• **Brano fornito**
§ §

Ad avviso del Collegio tale percorso argomentativo risulta poco comprensibile, essendovi un evidente salto logico nel sillogismo adottato dalla Corte territoriale allorché desume da un precedente scambio di droga e dal contenuto criptico delle conversazioni intercettate, che non si premura di interpretare, la prova, al di là di ogni ragionevole dubbio, della responsabilità del ricorrente anche per la cessione contesta’ al capo 12, sub. d.
7.2 A diverse conclusioni può, invece, pervenirsi con riferimento alla analoga censura formulata dal ricorrente in relazione al capo 20.
Tale doglianza è infondata.

§ §

• **Record del dataset**
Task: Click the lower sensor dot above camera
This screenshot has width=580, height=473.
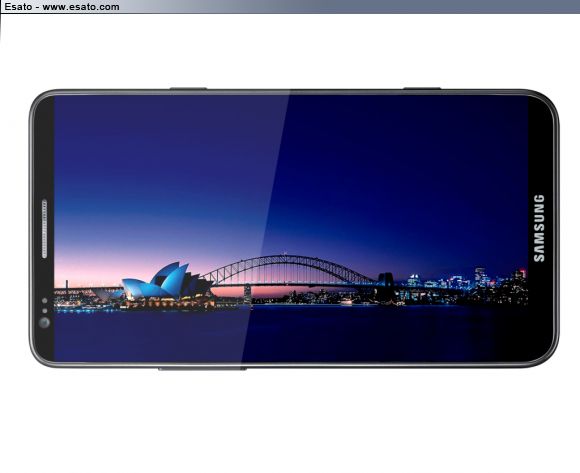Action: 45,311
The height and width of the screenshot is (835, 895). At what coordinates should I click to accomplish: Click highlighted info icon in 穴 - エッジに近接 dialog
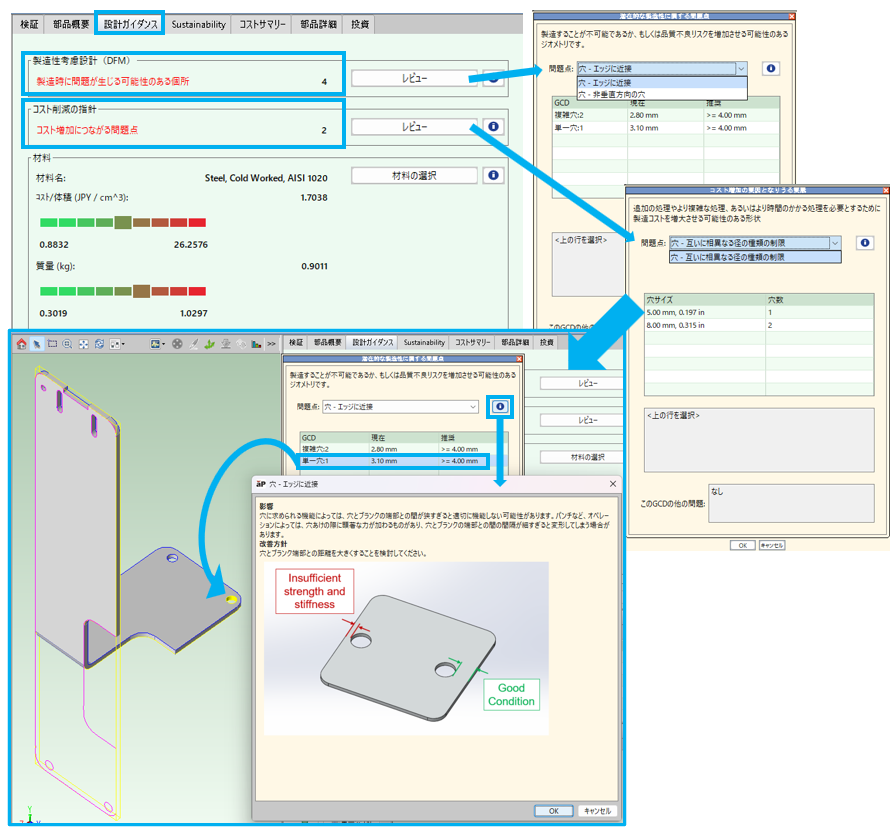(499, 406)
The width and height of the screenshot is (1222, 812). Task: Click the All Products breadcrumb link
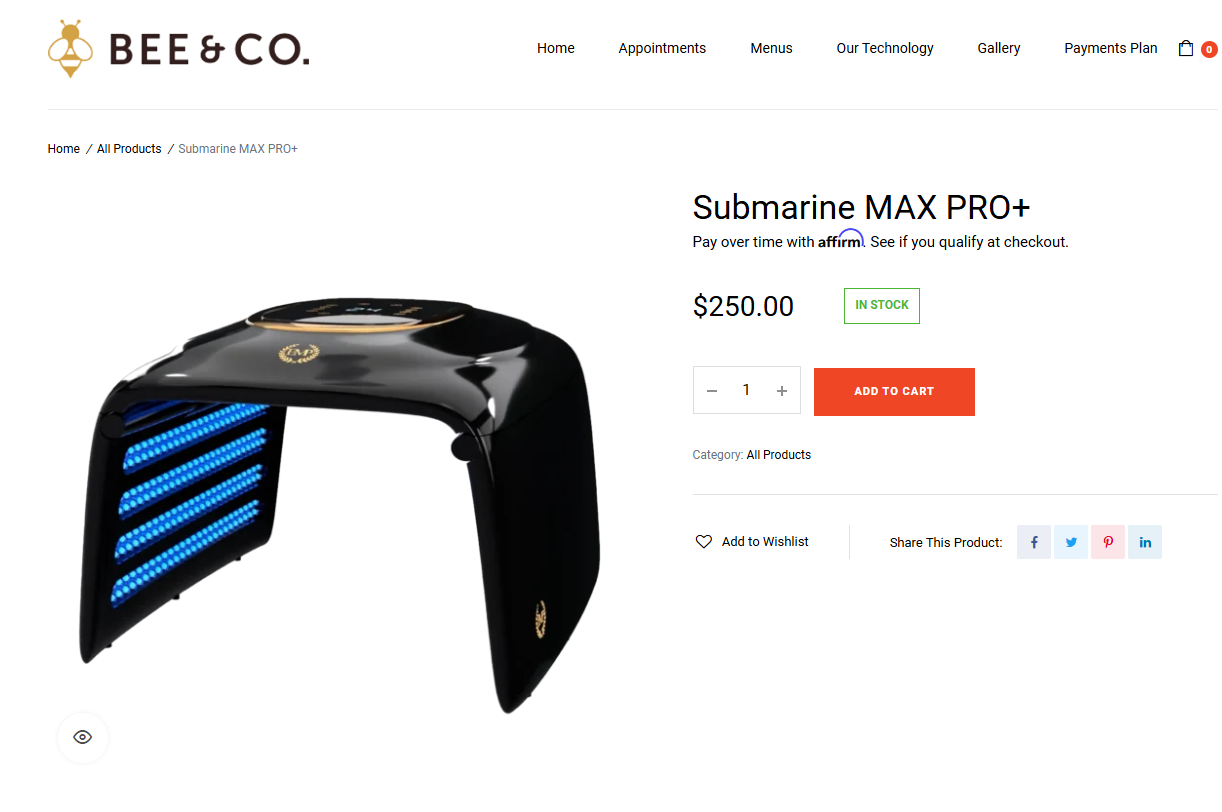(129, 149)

§ §

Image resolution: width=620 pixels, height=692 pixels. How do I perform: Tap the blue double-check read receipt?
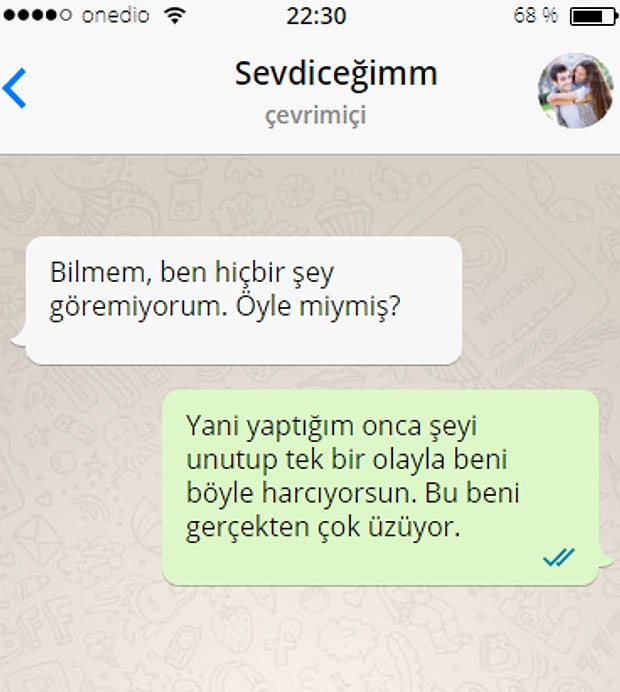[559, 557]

§ §

• **Istruzioni**
1 > Indica se ciascuna affermazione concorda con il brano fornito, rispondendo sì o no e citando alla lettera le parole decisive: (a) il Collegio giudica poco comprensibile il percorso argomentativo della Corte territoriale; (b) la Corte territoriale ha interpretato il contenuto delle conversazioni intercettate; (c) la doglianza relativa al capo 20 è ritenuta fondata.
2 > Secondo il brano fornito, a quale capo si riferisce la censura esaminata al punto 7.2?
3 > Prosegui il brano fornito, riprendendo dopo l'ultima frase riportata.
I record non hanno alcun ruolo in questo lavoro.

• **Le tue risposte**
1 >
(a) Sì: "tale percorso argomentativo risulta poco comprensibile".
(b) No: "che non si premura di interpretare".
(c) No: "Tale doglianza è infondata."

2 > Al capo 20.

3 >
Ad avviso del Collegio, infatti, la sentenza impugnata, con motivazione immune da vizi ed ancorata al contenuto delle conversazioni intercettate, ha desunto la partecipazione del ricorrente alla condotta criminosa ponendo l’accento sul viaggio di andata e ritorno del ricorrente a Gussola, sull’assenza di un fine esplicito dello spostamento, sulla sua rapidità e, soprattutto, sul linguaggio criptico impiegato nelle comunicazioni nonché sul loro contenuto. Sono state, in particolare, valorizzate le
conversazioni in cui il COGNOME avvisava del proprio arrivo a Fermo, dando immediati appuntamenti ai suoi interlocutori e facendo riferimento a qualcosa che doveva essere conservata in modo adeguato (cfr. par. 7.1.2.). Con motivazione non manifestamente illogica, la Corte ha, pertanto, ritenuto che dalla lettura globale di tali elementi indiziari può desumersi che tali conversazioni si riferivano all’acquisto e al trasporto di una partita di cocaina «di entità adeguata a giustificare l’impresa medesima».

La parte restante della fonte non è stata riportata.